“Uomini, dove siete?”: l’associazione Dieci chiede al genere maschile di metterci la faccia

“Siamo stanche delle mimose e dei cioccolatini. Siamo stanche di accendere la televisione e sentire del femminicidio del giorno, uno dei tanti della settimana. Siamo stanche anche di avere paura a tornare a casa da sole, la sera. E poi siamo stanche di essere le sole a lottare”. Dove sono gli uomini? Lo chiede anche la giornalista Milena Gabanelli che in un tweet scrive: “Ne ammazzano una al giorno. Ma io vedo solo donne manifestare, protestare, gridare aiuto. Non ho visto a una sola iniziativa organizzata dagli uomini, contro gli uomini che uccidono le loro mogli o fidanzate. Dove siete? Non è una cosa da maschi proteggere le donne?”

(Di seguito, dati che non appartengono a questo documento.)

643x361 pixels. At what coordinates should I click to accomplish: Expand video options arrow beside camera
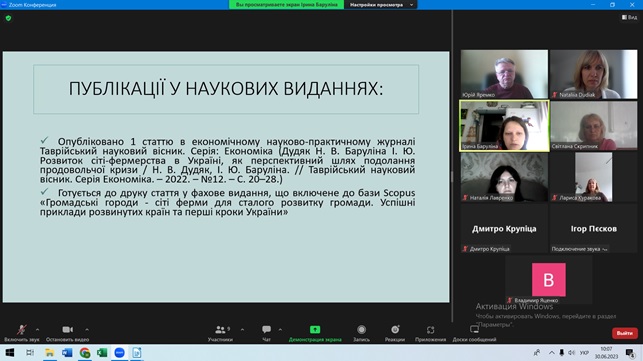[87, 329]
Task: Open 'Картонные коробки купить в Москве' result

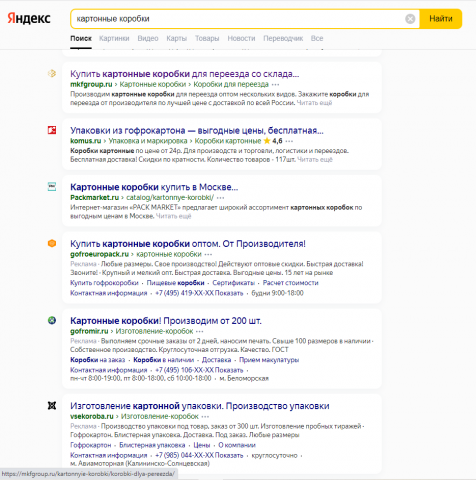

L’associazione Dieci invita gli uomini ad esporsi, a mettere la faccia, scattando una foto simbolica o realizzando un video della durata massima di 15 secondi e inviandolo entro il 7 marzo.

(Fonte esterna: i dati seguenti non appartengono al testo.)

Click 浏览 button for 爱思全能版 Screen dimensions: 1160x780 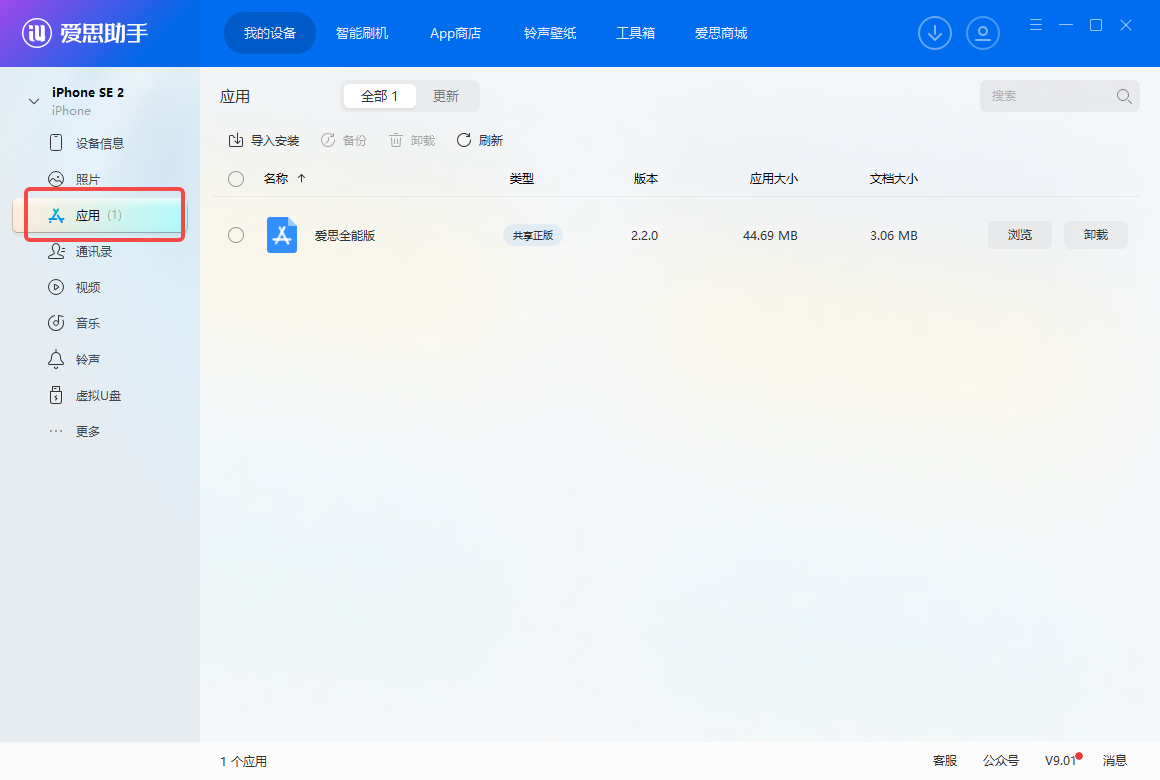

La violenza di genere non è un problema solo delle donne. Quando parliamo di femminicidio non si vuole tanto portare l’attenzione sul genere della donna, quando fare luce sul colpevole e sulle dinamiche dell’omicidio. Uomini possessivi, dai padri agli ex, che non riescono ad accettare una presa di posizione da parte della donna. Il vero problema è, quindi, il modo in cui la società considera i rapporti di potere tra uomini e donne e il fatto che gli uomini sviluppino una maschilità tossica, finalizzata al possesso.

Perché gli uomini non si battono? In fondo, la questione riguarda tanto loro quanto le donne. Servono manifestazioni anche maschili, serve anche il loro impegno in questa battaglia. Ma ciò di cui si ha maggiormente bisogno è un cambiamento nella cultura e nell’educazione maschile.

Non si deve lavorare solo per proteggere le donne, ma anche per costruire una società più sana.